Greece just got a debt jubilee. Who’s next?

CDS in general were called weapons of financial mass destruction for a reason. We see it here with Greece. I am sympathetic to the concept of neutering them in the way the Europeans have. However, as I indicated, in the CDS post yesterday, doing so will have negative unintended consequences i.e. raising the yield on other euro zone sovereign bonds – as we are already seeing in Italy. Moreover, trying to call this a non-default and then having the private sector take a loss voluntarily but the Troika and ECB not really subverts the rule of law. I can understand trying to do this if no principal writedown was taken as in the July 21 deal. (You will see my thoughts on this in a May passage below.) But now we are seeing a loss of principal. It’s a farce to say this is not a default. You have to respect existing financial contracts.

The best way to get rid of CDS is to regulate them tightly and make margin requirements right. We saw the same problem with AIG and those margin requirements. Clearly, the fact that bond yields will go up now that CDS has been undermined tells you implicitly that there is not enough margin.

And this is not an argument in favour of sovereign CDS as a market. The AIG affair shows you that some systemic player will get into trouble and be forced to post collateral that bankrupts it and ripples throughout the system. CDS are an inherently defective product with perverse incentives. See my 2009 piece CDS contracts and the implosion of several Eastern European economies for why. I say make all OTC CDS exchange-traded with no exceptions, ban naked CDS, ban future sovereign CDS and slowly strangle the market until existing contracts expire.

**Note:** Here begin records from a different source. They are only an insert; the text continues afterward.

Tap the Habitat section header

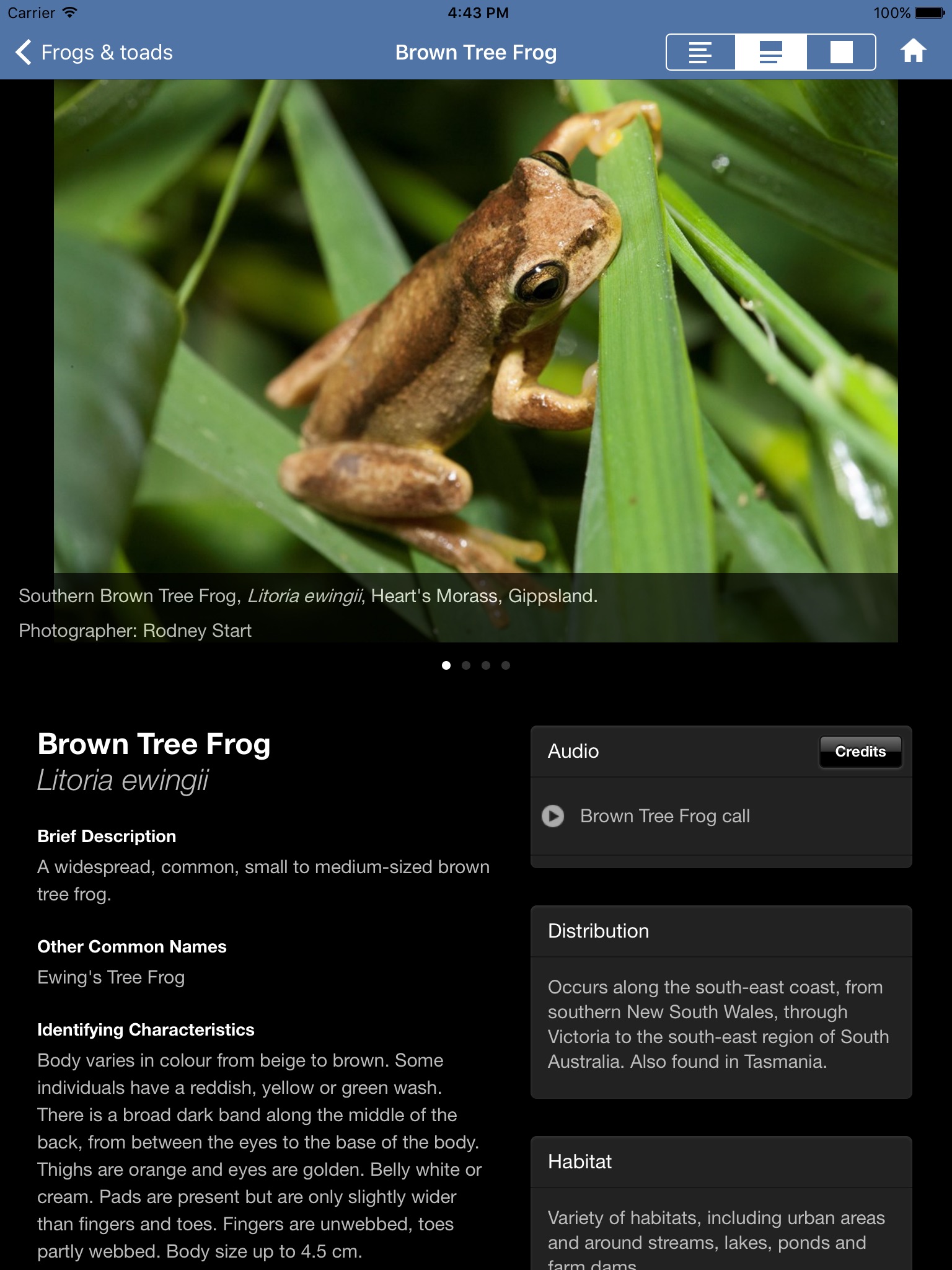[x=580, y=1161]
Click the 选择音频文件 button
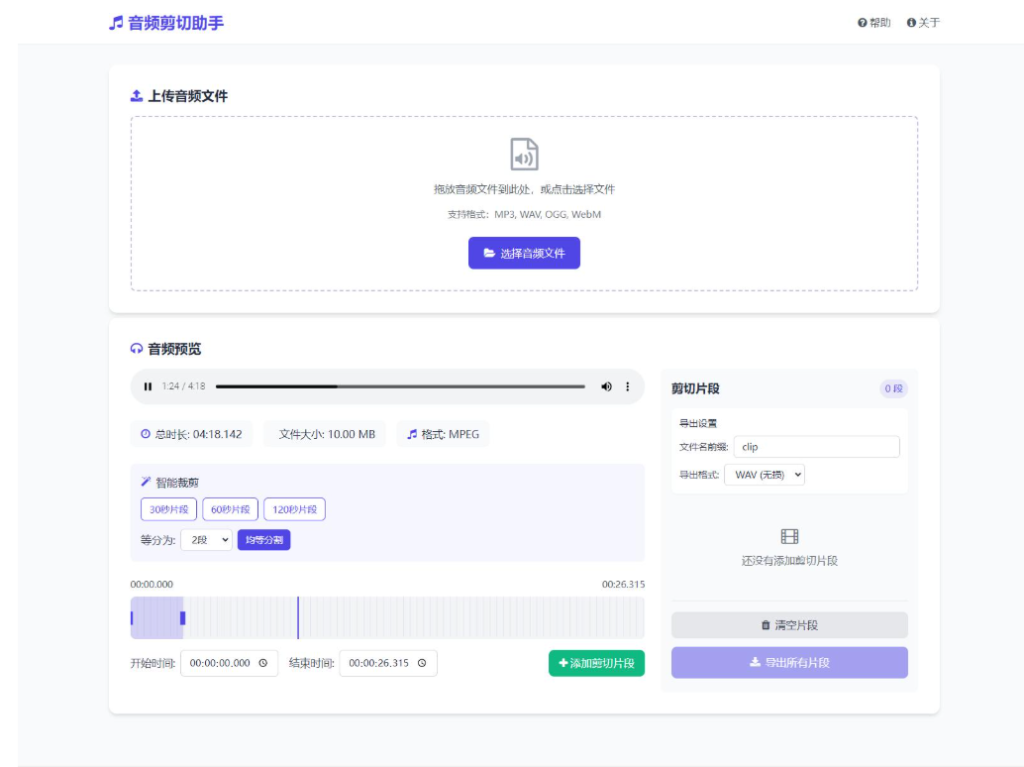The height and width of the screenshot is (767, 1024). click(524, 253)
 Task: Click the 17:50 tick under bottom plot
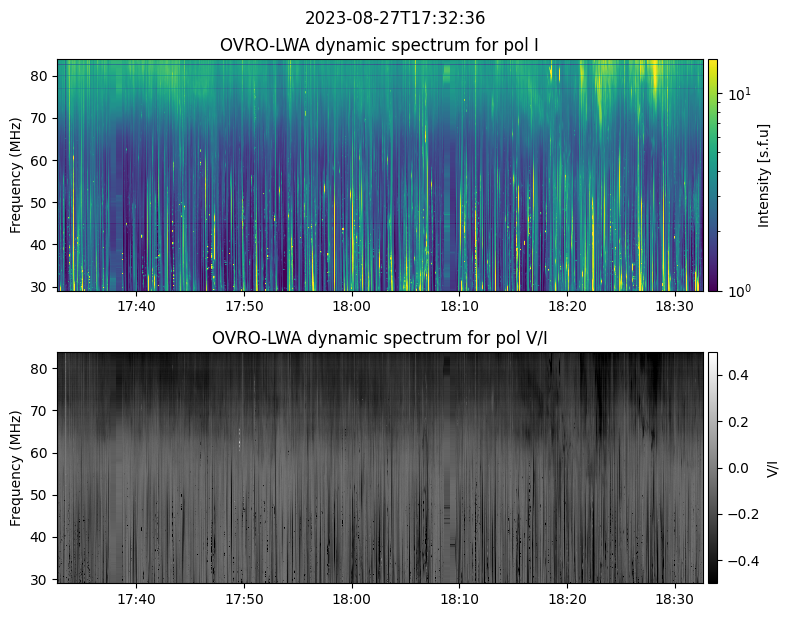click(x=244, y=599)
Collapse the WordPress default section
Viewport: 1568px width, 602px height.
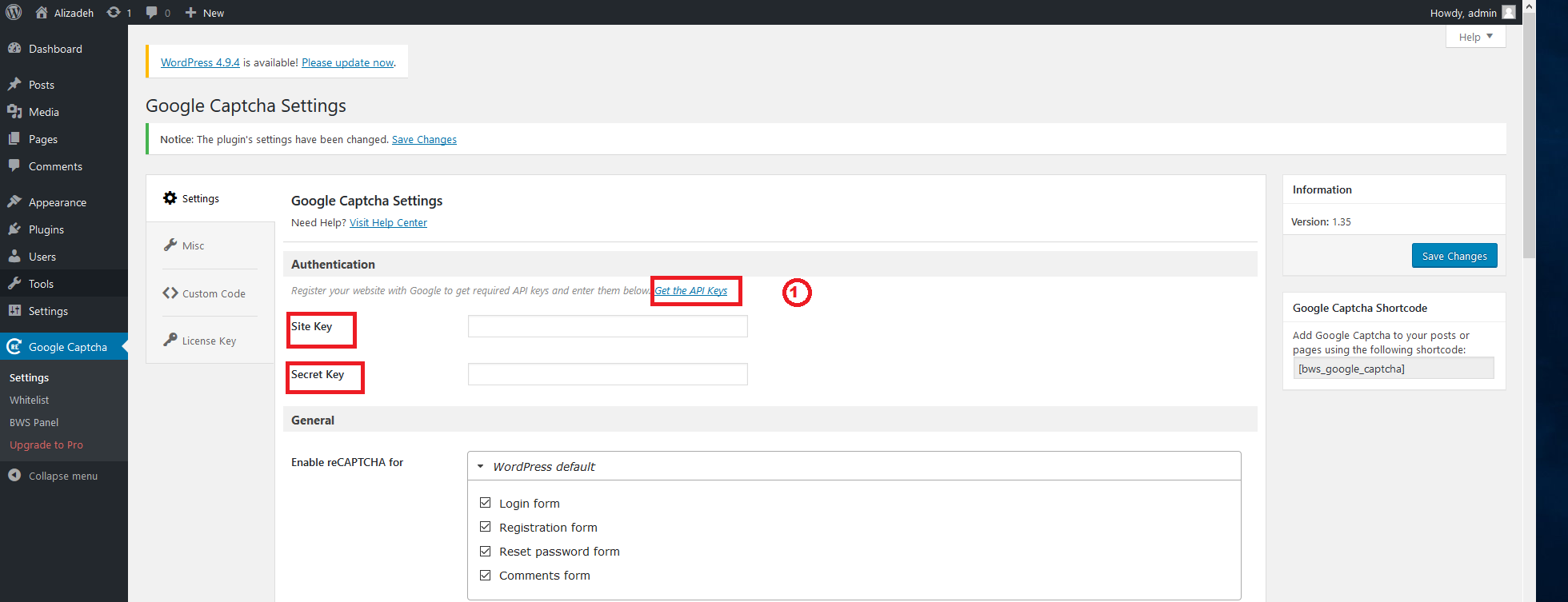(x=481, y=467)
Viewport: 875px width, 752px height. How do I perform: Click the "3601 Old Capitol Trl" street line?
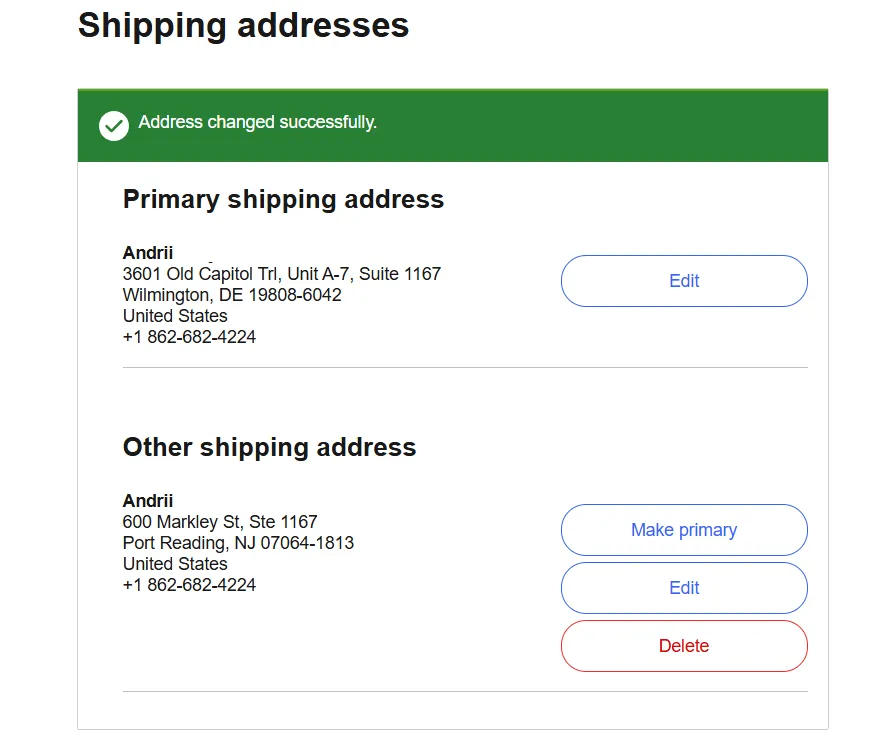pyautogui.click(x=281, y=274)
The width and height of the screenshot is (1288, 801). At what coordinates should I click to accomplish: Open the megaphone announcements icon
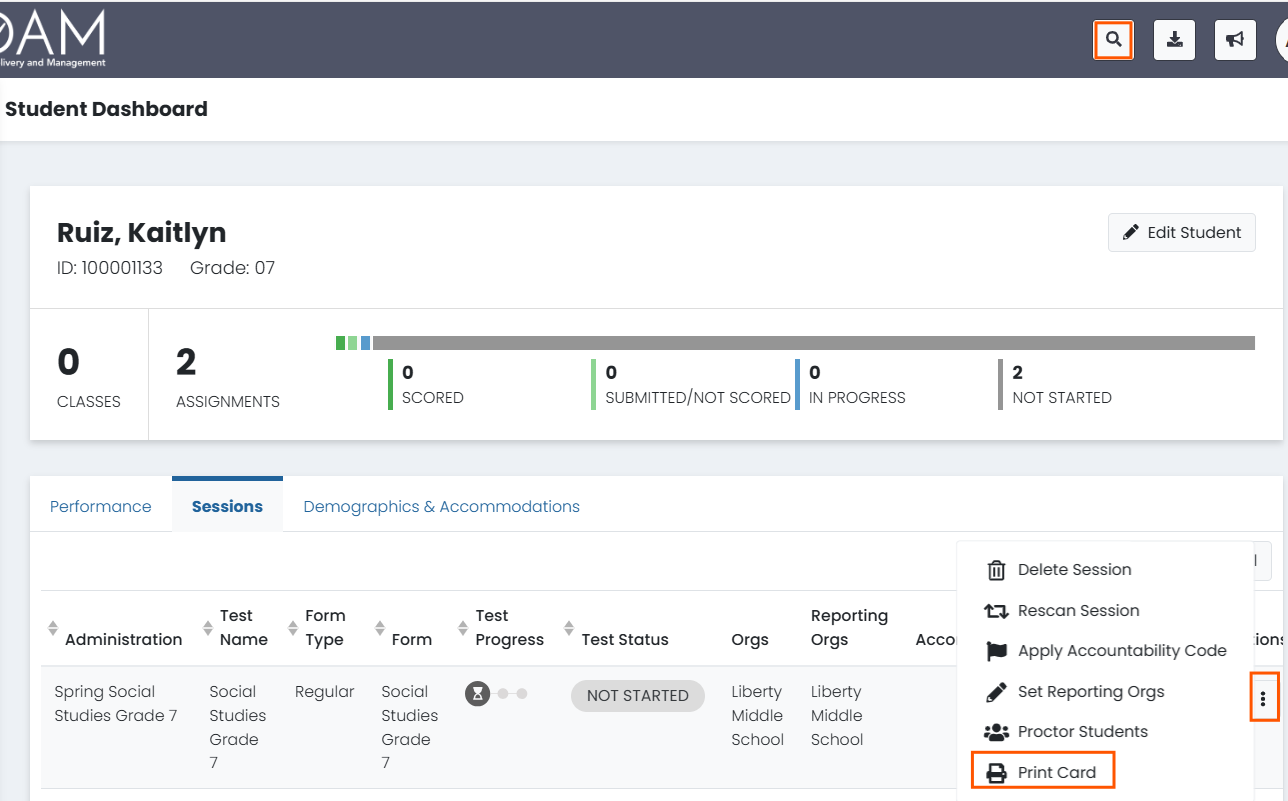tap(1235, 41)
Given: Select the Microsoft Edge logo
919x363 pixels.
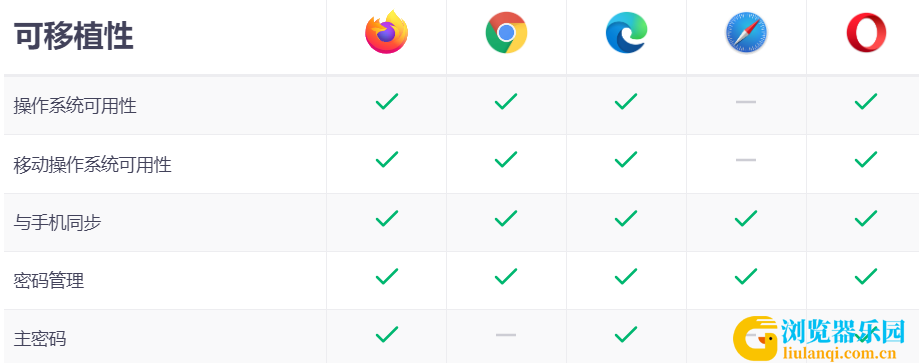Looking at the screenshot, I should coord(626,33).
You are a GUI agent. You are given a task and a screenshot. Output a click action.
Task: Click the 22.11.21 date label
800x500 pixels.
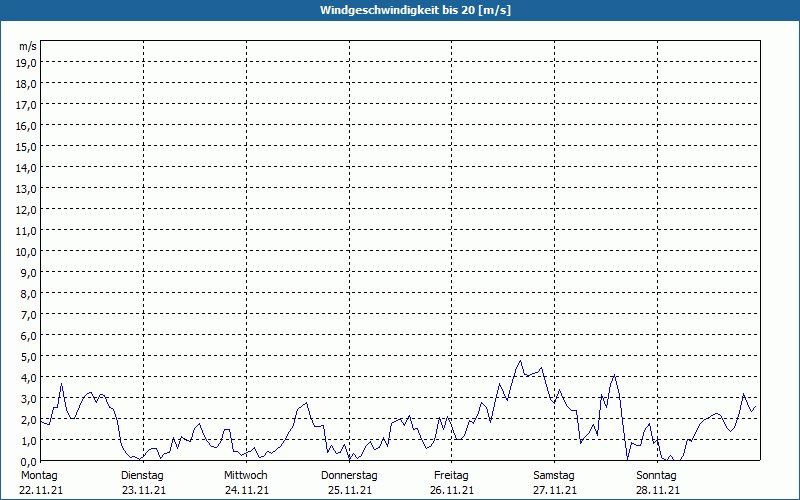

As an aside, I should mention that a friend wrote me how the CDS might have been related to the huge rally yesterday:

One story doing the rounds today is that the fact that the holders of Greek credit default swaps won’t receive a penny has indirectly contributed to the massive gains yesterday. The logic is the following: CDS issuers are assuming that if Greece doesn’t qualify then none of the other European sovereigns will ever qualify, and that is causing them to cover their shorts on European equities which have acted as a hedge against their CDS exposure.

So, yesterday could have been the mother of all short-covering rallies. This would make sense as the banks rallied the most, both in Europe and the US. I have heard people suggesting that Geithner’s pressure on the Europeans earlier in the Fall was really about US banks having written CDS contracts and that now that the CDS is less problematic, this is good for not just European banks but US banks too. See here for speculation on these issues from early in 2010: “Is AIG the main CDS insurer for Greek government debt?”. Price action in AIG yesterday doesn’t say this rally was necessarily about CDS.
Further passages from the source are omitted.